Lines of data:
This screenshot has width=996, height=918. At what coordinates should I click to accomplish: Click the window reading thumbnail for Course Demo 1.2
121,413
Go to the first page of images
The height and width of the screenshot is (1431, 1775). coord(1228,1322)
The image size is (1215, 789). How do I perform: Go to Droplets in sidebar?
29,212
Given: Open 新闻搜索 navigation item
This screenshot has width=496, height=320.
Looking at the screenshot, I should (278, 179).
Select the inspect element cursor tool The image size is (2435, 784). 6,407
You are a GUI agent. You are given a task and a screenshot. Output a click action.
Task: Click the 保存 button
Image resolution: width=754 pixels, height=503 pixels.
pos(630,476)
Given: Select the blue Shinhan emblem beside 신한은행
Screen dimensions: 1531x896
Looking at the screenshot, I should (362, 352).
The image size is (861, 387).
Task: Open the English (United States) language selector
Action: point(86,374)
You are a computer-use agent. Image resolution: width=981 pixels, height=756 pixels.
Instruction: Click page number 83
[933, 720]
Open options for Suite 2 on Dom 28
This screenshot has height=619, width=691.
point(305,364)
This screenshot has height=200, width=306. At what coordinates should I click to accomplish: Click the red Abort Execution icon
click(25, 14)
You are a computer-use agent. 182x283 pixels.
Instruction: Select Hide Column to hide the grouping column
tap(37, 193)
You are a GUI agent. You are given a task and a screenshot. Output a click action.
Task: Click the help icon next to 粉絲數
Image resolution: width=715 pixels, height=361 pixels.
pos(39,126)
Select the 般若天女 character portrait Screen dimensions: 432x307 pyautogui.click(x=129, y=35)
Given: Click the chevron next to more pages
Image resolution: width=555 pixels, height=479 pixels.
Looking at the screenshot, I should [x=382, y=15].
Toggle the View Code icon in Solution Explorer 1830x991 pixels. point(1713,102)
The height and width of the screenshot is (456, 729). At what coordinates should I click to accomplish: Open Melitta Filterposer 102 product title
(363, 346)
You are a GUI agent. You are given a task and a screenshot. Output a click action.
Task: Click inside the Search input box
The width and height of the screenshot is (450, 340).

- Work required
Copy every one of the lines above, character for character, without changing anything.

- Answer to this task
This screenshot has width=996, height=918. At what coordinates should I click to accomplish: Click the window reading thumbnail for Course Demo 1.2
121,413
Go to the first page of images
The height and width of the screenshot is (1431, 1775). coord(1228,1322)
The image size is (1215, 789). How do I perform: Go to Droplets in sidebar?
29,212
Given: Open 新闻搜索 navigation item
This screenshot has width=496, height=320.
Looking at the screenshot, I should (278, 179).
Select the inspect element cursor tool The image size is (2435, 784). 6,407
You are a GUI agent. You are given a task and a screenshot. Output a click action.
Task: Click the 保存 button
Image resolution: width=754 pixels, height=503 pixels.
pos(630,476)
Given: Select the blue Shinhan emblem beside 신한은행
Screen dimensions: 1531x896
Looking at the screenshot, I should (362, 352).
The image size is (861, 387).
Task: Open the English (United States) language selector
Action: point(86,374)
You are a computer-use agent. Image resolution: width=981 pixels, height=756 pixels.
Instruction: Click page number 83
[933, 720]
Open options for Suite 2 on Dom 28
This screenshot has height=619, width=691.
point(305,364)
This screenshot has height=200, width=306. At what coordinates should I click to accomplish: Click the red Abort Execution icon
click(25, 14)
You are a computer-use agent. 182x283 pixels.
Instruction: Select Hide Column to hide the grouping column
tap(37, 193)
You are a GUI agent. You are given a task and a screenshot. Output a click action.
Task: Click the help icon next to 粉絲數
Image resolution: width=715 pixels, height=361 pixels.
pos(39,126)
Select the 般若天女 character portrait Screen dimensions: 432x307 pyautogui.click(x=129, y=35)
Given: Click the chevron next to more pages
Image resolution: width=555 pixels, height=479 pixels.
Looking at the screenshot, I should [x=382, y=15].
Toggle the View Code icon in Solution Explorer 1830x991 pixels. point(1713,102)
The height and width of the screenshot is (456, 729). At what coordinates should I click to accomplish: Open Melitta Filterposer 102 product title
(363, 346)
You are a GUI agent. You are given a task and a screenshot. Output a click action.
Task: Click inside the Search input box
The width and height of the screenshot is (450, 340).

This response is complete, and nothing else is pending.